「貯金も保険も一石二鳥」の変額保険はお得なのか 結局「虻蜂取らず」の残念な結果になりかねない
戸田さんは、アメリカの株式と日本の株式をそれぞれ50%ずつで運用していました。契約したのは2005年、保険料は月額約3万1000円です。保険証券には20年後の2025年の解約返戻金は、約690万円と記されています。死亡したときには、1500万円が支払われます。
私は、以下のシミュレーション結果を戸田さんに見せました。
このシミュレーションは、契約をした期間は同じ2005年として、2022年2月末までで、毎月3万円ずつ、アメリカの株式と日本の株式の指数連動型の商品に、それぞれ50%ずつ積み立て投資をした結果です。
「2005年から月3万円」で618万円が1776万円に
累計投資額(配当再投資分は除く)は618万円。2022年2月末の時価総額は約1776万円となりました。内部収益率法で計算した年率の利回りは10.96%です。

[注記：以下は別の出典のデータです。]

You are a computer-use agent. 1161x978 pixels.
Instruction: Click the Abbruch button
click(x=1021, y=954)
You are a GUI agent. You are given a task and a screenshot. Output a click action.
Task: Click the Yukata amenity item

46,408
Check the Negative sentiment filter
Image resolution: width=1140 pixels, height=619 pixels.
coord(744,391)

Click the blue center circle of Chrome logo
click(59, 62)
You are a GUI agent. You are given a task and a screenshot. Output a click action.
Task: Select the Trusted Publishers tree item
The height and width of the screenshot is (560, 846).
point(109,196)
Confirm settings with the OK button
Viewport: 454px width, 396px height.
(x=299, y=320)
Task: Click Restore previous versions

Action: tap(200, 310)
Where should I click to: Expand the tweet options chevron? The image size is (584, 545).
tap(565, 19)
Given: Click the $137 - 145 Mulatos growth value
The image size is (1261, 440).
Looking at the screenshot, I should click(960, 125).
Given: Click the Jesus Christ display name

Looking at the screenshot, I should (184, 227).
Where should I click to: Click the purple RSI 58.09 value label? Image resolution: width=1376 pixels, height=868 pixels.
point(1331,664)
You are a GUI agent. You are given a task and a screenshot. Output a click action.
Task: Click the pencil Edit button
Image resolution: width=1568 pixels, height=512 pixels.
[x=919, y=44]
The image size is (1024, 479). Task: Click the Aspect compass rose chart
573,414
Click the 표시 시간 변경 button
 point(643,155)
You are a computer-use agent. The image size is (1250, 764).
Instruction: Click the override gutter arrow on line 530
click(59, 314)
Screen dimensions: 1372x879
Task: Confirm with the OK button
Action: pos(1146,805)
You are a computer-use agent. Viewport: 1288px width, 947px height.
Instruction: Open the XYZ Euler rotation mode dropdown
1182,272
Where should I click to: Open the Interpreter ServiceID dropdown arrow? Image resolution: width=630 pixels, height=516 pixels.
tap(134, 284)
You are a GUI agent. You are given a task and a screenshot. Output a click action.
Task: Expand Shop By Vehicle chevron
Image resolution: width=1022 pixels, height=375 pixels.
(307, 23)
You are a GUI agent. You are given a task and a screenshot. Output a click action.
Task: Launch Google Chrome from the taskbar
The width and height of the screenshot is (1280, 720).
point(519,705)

ここで使っている指数は、TOPIX(東証株価指数)と、アメリカの指数(S&P500にほぼ連動するMoringstarUS Large Cap)です。
実際は株価指数に直接投資することはできませんし、税金、手数料なども考慮していません。あくまで一定の想定のうえでのシミュレーションであり、類似した投資信託で運用すれば年平均10%までは届かないかもしれません。
しかし、時間を味方につけて複利効果で資産を増やしていけば、ご覧のとおりかなりの成功と言ってよいと思います。
つまり、私がお伝えしたいのは、お金を増やす目的なら、「お金の置き場所は非常に大切です」ということです。
保険会社は、変額保険の保険料のうち、諸費用を控除した金額を特別勘定で契約者が選定した投資対象に投資して運用を行います。保障と運用の両方にコストがかかるため、このように、どうしてもお金の増え方に差がついてしまうのです。